As critics point out, Farage is hardly the political outsider and avatar of the common man that he presents himself as. He was educated at an expensive school and worked as a commodities trader before spending two decades as a member of the European Parliament and failing seven times to win election to the British Parliament.
But in Clacton-on-Sea, he talked of Brexit being "openly and willfully betrayed" by politicians and argued that "this political class, that these two parties, that Parliament now need to be swept aside and replaced by better people." At times, the rally had a pantomime feel as Farage named MPs, waiting for the crowd to boo or, in one case, yell "traitor!"
To fans like Eileen Kelly, 74, Farage is the man who "tells it like it is".
She said she voted for Brexit in 2016 largely because she was unhappy about immigration, and she describes the current impasse in Parliament as a "desperate, awful, situation".
As for Farage, she says: "He should be prime minister — definitely".
Within days of its introduction, the Brexit Party said that it had signed up more than 70,000 supporters at 25 pounds a person, and that it had begun advertising online.

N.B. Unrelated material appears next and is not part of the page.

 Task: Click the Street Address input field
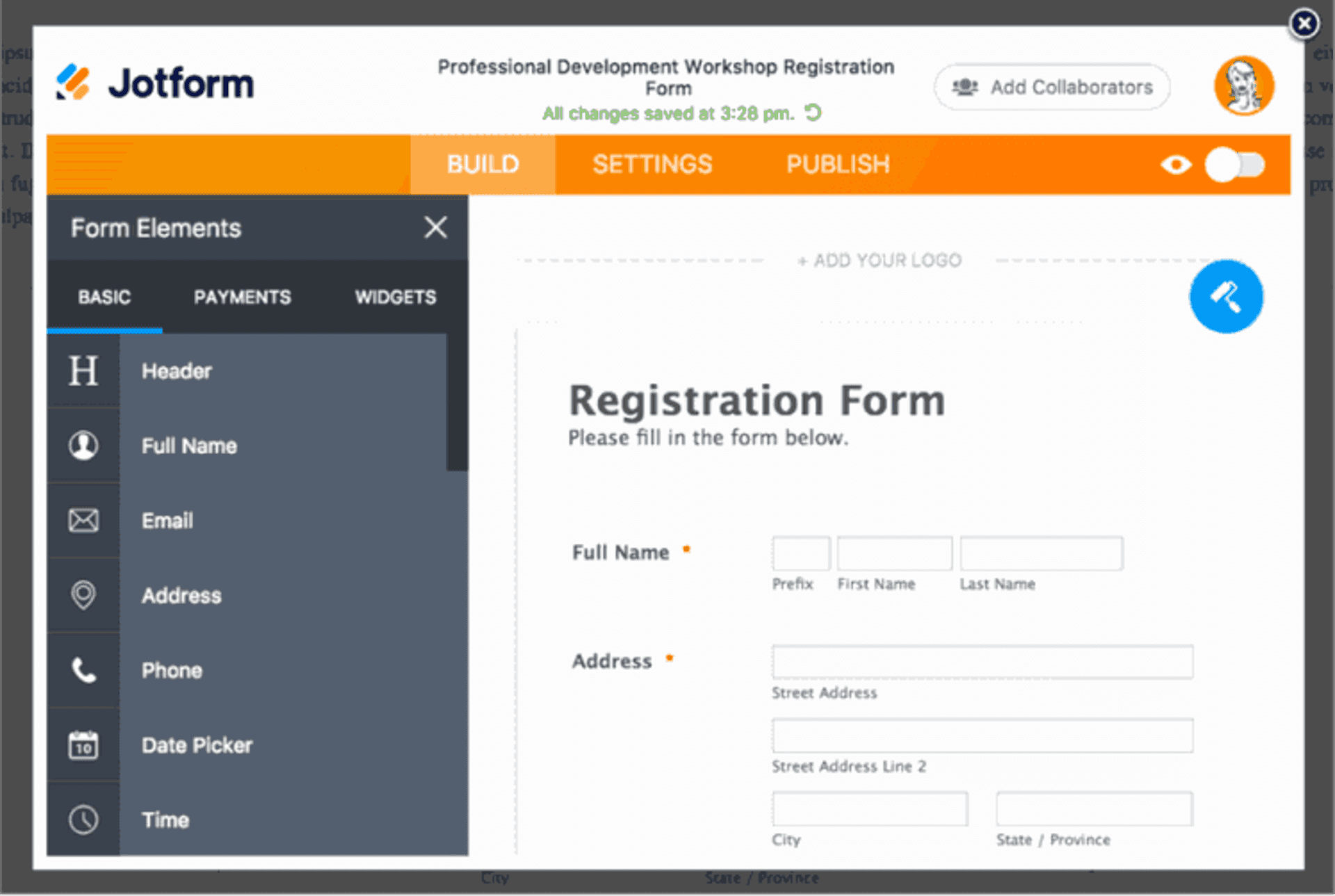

In truth, Farage had been preparing for this moment for months and had put together a machine far slicker than that of a new pro-European party, Change UK, which emerged from a group of MPs who left the Labour and Conservative parties this year.
The biggest problem for the Remain forces — and an advantage for the Brexit Party — is that Change UK has several strong rivals for the pro-European vote. Those include the centrist Liberal Democrats; the Greens; the Scottish National Party; and the Welsh nationalists, Plaid Cymru — not to speak of the Labour Party, despite its ambivalence over a second referendum.
Although the system for European Parliament elections is more proportional than that for most votes in Britain, it still punishes smaller groups.
"If you knew these elections are coming up, why on earth don't you decide to organise a pan-party Remain alliance?" Goodwin said. "It beggars belief."
Farage has some competition from the UK Independence Party, which he once led.
It always contained some eccentric characters with the potential to cause embarrassment. Now it has taken a turn to the far right under its new leader, Gerard Batten, who appointed the notoriously anti-Islam activist Tommy Robinson as an adviser. Robinson is running in the European elections, but as an independent.
The split among Brexit supporters could cost Farage some votes. In Clacton-on-Sea, Chris Manning, 66, who voted for Brexit in 2016, said he was a supporter of Farage but had not followed the ins and out of whether or not Farage was still part of UKIP.
But Goodwin said it would be unwise to underestimate Farage. "The story of the last five years," he said, "is of nationalists and populists outperforming the others and mobilising much more successfully than those trying to retain the status quo."